The Major laughed. "That's me, too," he replied.

"We ought to sweeten this country with Cuba," said Jim, with his mind on the letter in his bosom.

"Yes," Gid replied, raising his hand, "that's what we ought to do, and——" His hand fell, and he wheeled about and seized a poker. "I'll bet a thousand dollars the potatoes are burned up," he said. "Just look there," he added, raking out the charred remains of what was to be a feast. "That's the way it goes. The devil titters when men argue. Well, it can't behelped," he went on. "I did my part. If we had settled upon killing that fellow Mayo, everything would have been all right. He has not only insulted us but has robbed us as well."

"To tell you the truth," said the Major, "I'm glad I'm relieved of the trouble of eating."

"John, don't say that, for when a Southern man loses his appetite for roasted sweet potatoes, he's a degenerate."

The Major was about to say something, but looking at his watch he jumped up. "Gracious, Gid, you not only kill your own time but murder mine. It's nearly two o'clock."

"Sit down, John. Don't be snatched."

"Snatched! Wind-bag, you counsel me to blow my life away. Hold your lamp out here so that I can see to get on my horse."

When Gid returned from the passage wherein he had stood to shelter the light, he found Jim on the bench, with no apparent intention of taking his leave; and this he construed to mean that the giant had something on his mind.

"Out with it, Jimmie," he said, as he put the lamp upon the mantel-piece. "I'll sit down here as if it was only early candle-lighting, and let you tell me all about it."

"How do you know I've got anything to say, Uncle Gideon?"

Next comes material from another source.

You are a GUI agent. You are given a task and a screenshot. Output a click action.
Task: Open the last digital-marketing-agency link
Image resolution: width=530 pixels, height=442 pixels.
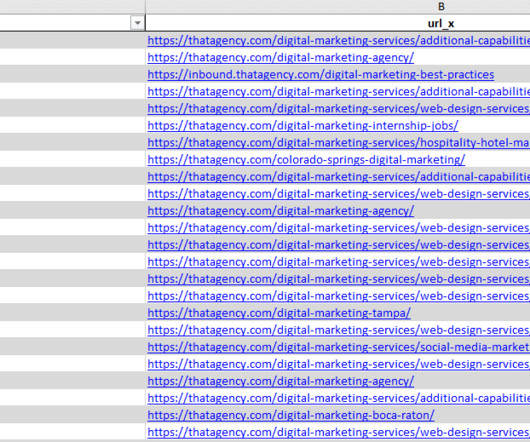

"How do I know when a dog itches? I see him scratch. You have been sitting there in an itching silence and now you begin to scratch. You are more patient than a dog, for you don't scratch until you have itched for some time. Let the fur fly, Jimmie."

Jim laughed, raised his leg and clasped his hands over his knee. "Uncle Gideon, I reckon I'm the happiest man in Cranceford County."

The old man sat leaning back against the wall. His coat was off and under his suspenders he had hooked his thumbs. "Go on, Jimmie; I'm listening."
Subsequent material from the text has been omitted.